*** MATERIAL FOR THIS EXERCISE ***

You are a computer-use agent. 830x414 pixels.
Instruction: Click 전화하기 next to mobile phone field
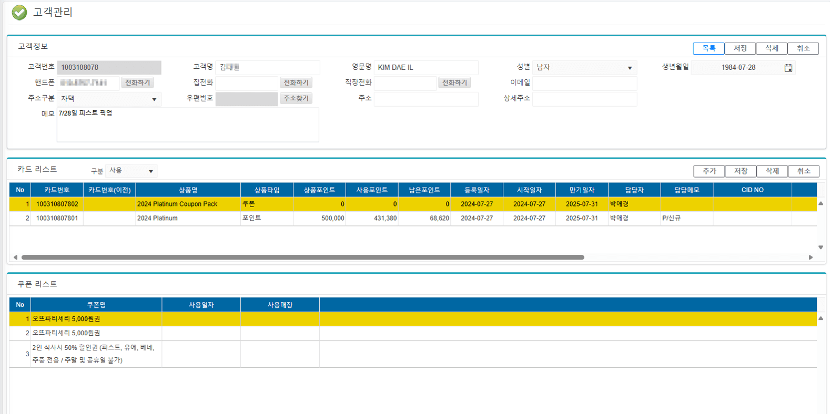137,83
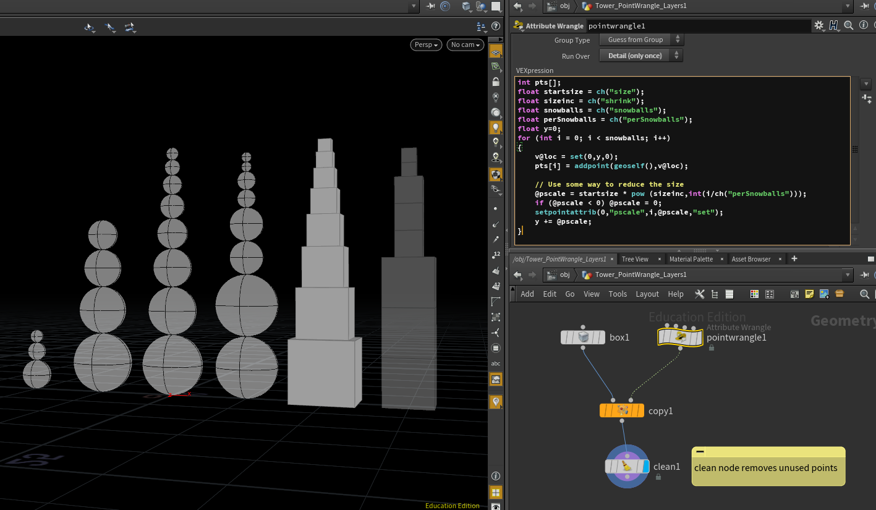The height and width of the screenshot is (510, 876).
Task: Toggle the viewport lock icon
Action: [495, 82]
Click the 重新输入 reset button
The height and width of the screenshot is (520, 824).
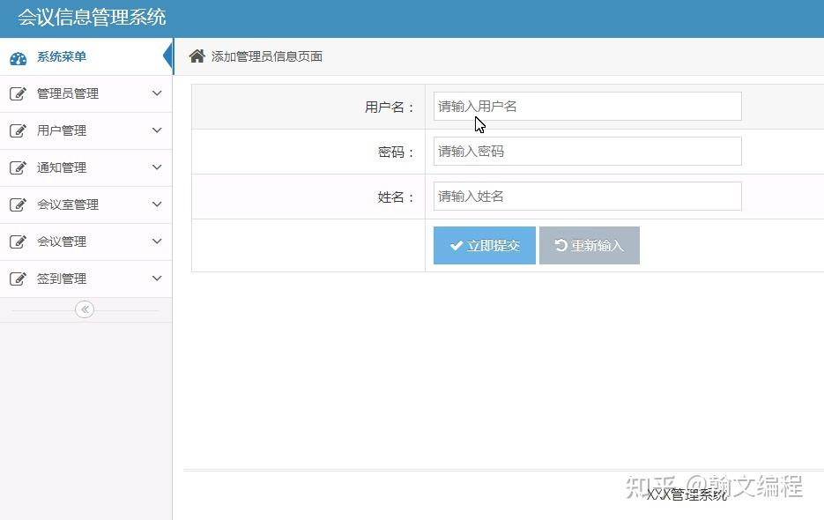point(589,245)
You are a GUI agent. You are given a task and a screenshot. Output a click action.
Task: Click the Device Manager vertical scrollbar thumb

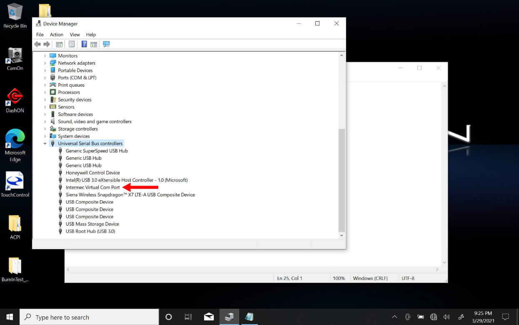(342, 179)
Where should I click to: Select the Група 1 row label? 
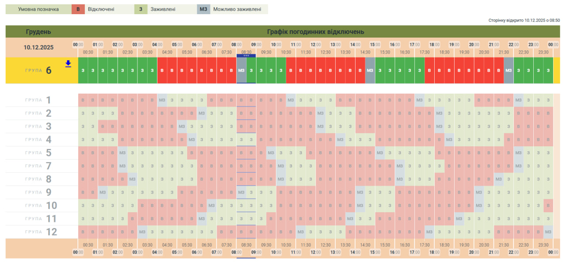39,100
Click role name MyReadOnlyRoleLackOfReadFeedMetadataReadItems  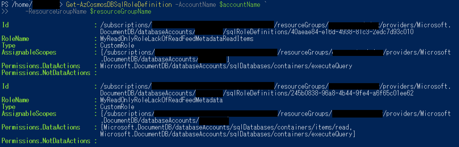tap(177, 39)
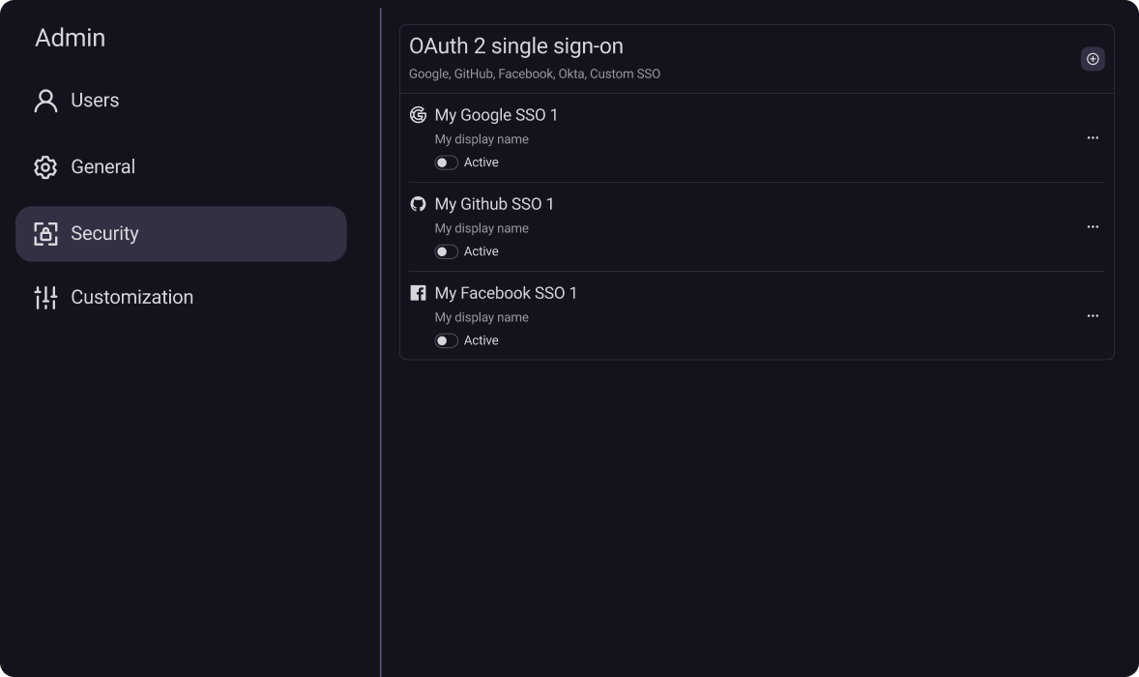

*** End of MATERIAL FOR THIS EXERCISE ***

→ **WHAT IS EXPECTED**: An exact copy of the lines above, from the first through the line that holds "Click the 重新输入 reset button", is what is needed; leave the pictures out.

→ **ANSWER TO THIS TASK**:
You are a computer-use agent. 830x414 pixels.
Instruction: Click 전화하기 next to mobile phone field
137,83
The height and width of the screenshot is (510, 876).
Task: Toggle the viewport lock icon
Action: [495, 82]
Click the 重新输入 reset button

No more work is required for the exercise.